Algumas culturas no mundo acreditam existir uma espécie de entidade maligna na água, crença popular comum em países com históricos antigos de navegação — e, consequentemente, naufrágios — e em pontos da Ásia, onde tsunamis deixaram rastros de destruição. Essa relação distinta com a água, que também é fonte de vida, foi uma das primeiras inspirações do diretor sul-coreano Kim Byung Woo na criação do filme A Grande Inundação, produção da Netflix que lidera o ranking de filmes mais vistos na plataforma neste fim de ano. Woo queria dar à água uma característica humana, fazendo com que suas grandes ondas fossem representativas de nossas emoções. Difícil? Sim, isso mesmo. A viagem existencial do diretor se reflete na produção que vem levantando teorias e análises na internet. Confira nos tópicos a seguir explicações sobre a trama e seu final.
O texto a seguir contém spoilers do filme A Grande Inundação:
Dilúvio bíblico e a Arca de Noé

A trama do filme é aparentemente simples: uma cientista, An-na, interpretada por Kim Da-mi, e seu filho precisam ser resgatados de um prédio quando uma chuva descomunal seguida de tsunamis, catástrofe causada por um meteoro que atingiu o mar, prometem acabar com a vida na Terra. An-na é especialista em inteligência artificial e tenta recriar, em humanos sintéticos, as emoções de pessoas reais.

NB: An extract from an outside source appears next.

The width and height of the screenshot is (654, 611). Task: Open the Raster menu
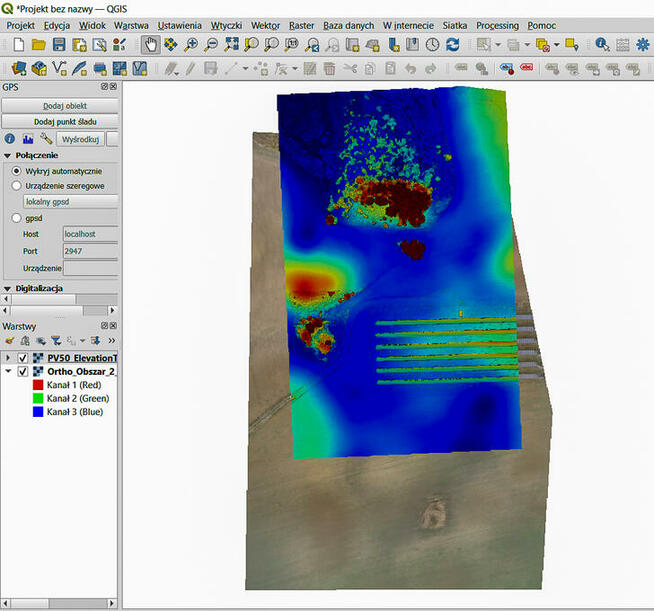point(301,24)
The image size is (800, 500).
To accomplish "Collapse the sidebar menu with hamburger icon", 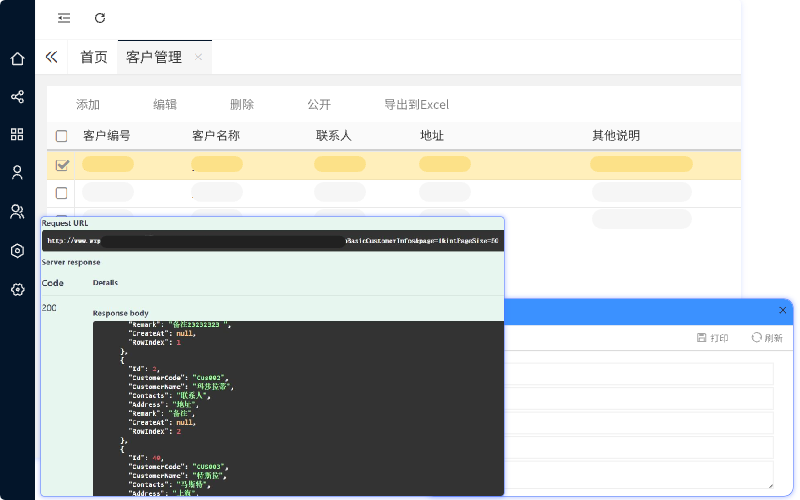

Juntando isso à ideia da tal entidade maligna da água, ele rapidamente pensou no dilúvio bíblico e na história da Arca de Noé. Assim, An-na e sua equipe seriam como o personagem da Bíblia cristã, fugindo do planeta esperando pela chance de voltar à terra firme.
Inudanção real ou simulação digital

A grande virada do filme acontece por volta da metade, quando An-na é separada de seu filho — o qual, na verdade, era uma criança sintética. A aeronave que a leva ao espaço é atingida por meteoritos e, gravemente ferida, An-na sugere um experimento com ela de cobaia. Trata-se de uma simulação em looping, na qual uma mãe deve encontrar o filho perdido em meio ao mesmo cenário apocalíptico pelo qual ela acabara de passar. Enquanto experimenta todas as emoções desse percurso, a máquina de IA é treinada. Sempre que ela morre no processo, An-na acorda novamente e retoma a busca pelo garoto perdido em meio ao dilúvio. Sendo assim, a primeira inundação e separação da criança de fato aconteceram — já as demais, eram parte da simulação digital.
Os números na camiseta de An-na

Quando encara a inundação real, An-na está vestida com uma camiseta branca. Nas demais vezes, quando está no meio da simulação, sua camiseta ganha números que aumentam conforme o filme passa, indicando que se tratam das vezes em que ela falhou na missão de encontrar o filho perdido. O número chega a 21.499, representando 60 anos de tempo entre a inudanção e o fim da simulação.
Qual o sentido do experimento?

A grande diferença entre inteligência natural e artificial é a capacidade de gerar emoções. Na visão do diretor, a principal ligação emotiva que um humano pode ter é entre um pai/mãe e um filho. Sendo assim, para recriar a humanidade em uma nova versão melhorada, era necessário que esses seres sentissem o que os humanos sentem. Ao buscar o filho, An-na passa por várias situações nas quais desenvolve emoções que vão além do que há de comum na maternidade. Ela experimenta empatia, medo, amor, coragem, ousadia, senso de proteção e de urgência, entre outros. No fim, ao “quebrar” as regras do programa digital e mergulhar no nada em busca da criança, ela atesta que os novos seres estão prontos para reabitar a Terra.
An-na morreu?

Na prática, sim. O corpo de An-na morreu quando ela foi atingida na nave espacial. Suas memórias, porém, foram armazenadas no computador do projeto para a simulação. Ao fim do processo, ela reaparece na nave com o filho no colo — tudo indica, então, que ela e o garoto foram refeitos de forma sintética, mas abrigam as memórias de toda a aventura até ali.
A humanidade foi extinta ou não?

Boa pergunta. No fim do filme, algumas das naves que partiram do planeta no passado começam a retornar para a Terra que já mostra ter pontos de continentes à vista. Porém, se os humanos que estão nessas naves são sintéticos, é possível dizer que a raça humana não foi extinta? Biológicamente, os humanos provavelmente foram extintos — talvez alguns tenham sobrevivido na fuga. Mas as cópias que vão repopular o planeta trazem consigo uma continuação do que é ser humano, como o conhecimento adquirido até ali, suas culturas e a capacidade de ter emoções. Assim, surge a mensagem final do filme: mais do que salvar a nossa espécie, a missão aqui era salvar o vínculo humano que foi essencial para o desenvolvimento de tudo nos primórdios do planeta.